Toujours est-il qu’un double départ éventuel de Leuthard et Schneider-Ammann aiguise déjà les appétits des prétendants venus de Suisse orientale et de Suisse centrale, deux régions qui ne sont plus représentées au Conseil fédéral. Parmi les papables, rien que des hommes, sauf la Saint-Galloise Karin Keller-Sutter, dont on se demande encore comment le parlement à l’époque avait pu lui préférer, justement, Schneider-Amman.

Mais la dame ne se dit plus très motivée, après le camouflet infligé. Si Keller-Sutter renonce, le coup de fatigue de Schneider-Ammann pourrait bien avoir comme dégât collatéral la réduction du nombre de femmes au Conseil fédéral à une seule — Simonetta Sommaruga — après en avoir compté quatre en 2010. Les héros sont fatigués, mais ce sont les héroïnes qui trinquent.

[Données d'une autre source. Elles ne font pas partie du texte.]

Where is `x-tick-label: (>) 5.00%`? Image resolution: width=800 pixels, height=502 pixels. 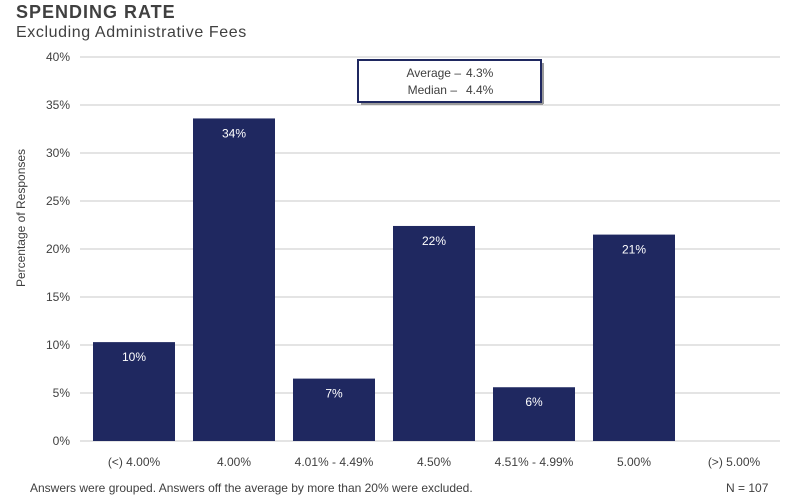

On n’en est pas encore là certes. Les mousquetaires radicaux font bloc autour du vieux chef épuisé, tel le genevois Christian Lüscher, très remonté contre les rumeurs estivales: «Ce Johann Schneider-Ammann ‘bashing’ est stupide. C’est d’autant plus écœurant que ceux qui colportent ces propos nauséabonds sur son état de fatigue sont les mêmes qui se font inviter pour l’accompagner à l’étranger.» Traduction: pendant que le Calif se tue à la tâche, les «iznogouds» se la coulent douce aux frais de la princesse.

N’empêche, sous anonymat, le discours des huiles radicales aurait tendance a être tout autre. Telle cette pique définitive lâchée dans 24Heures à propos du Schneider-Ammann: «Il était déjà fatigué à la tête de son département. Son année de présidence est en train de l’achever.»

Le feuilleton de l’été accouche ainsi d’une vraie information: diriger la Suisse, on ne le croirait pas, mais c’est fatiguant.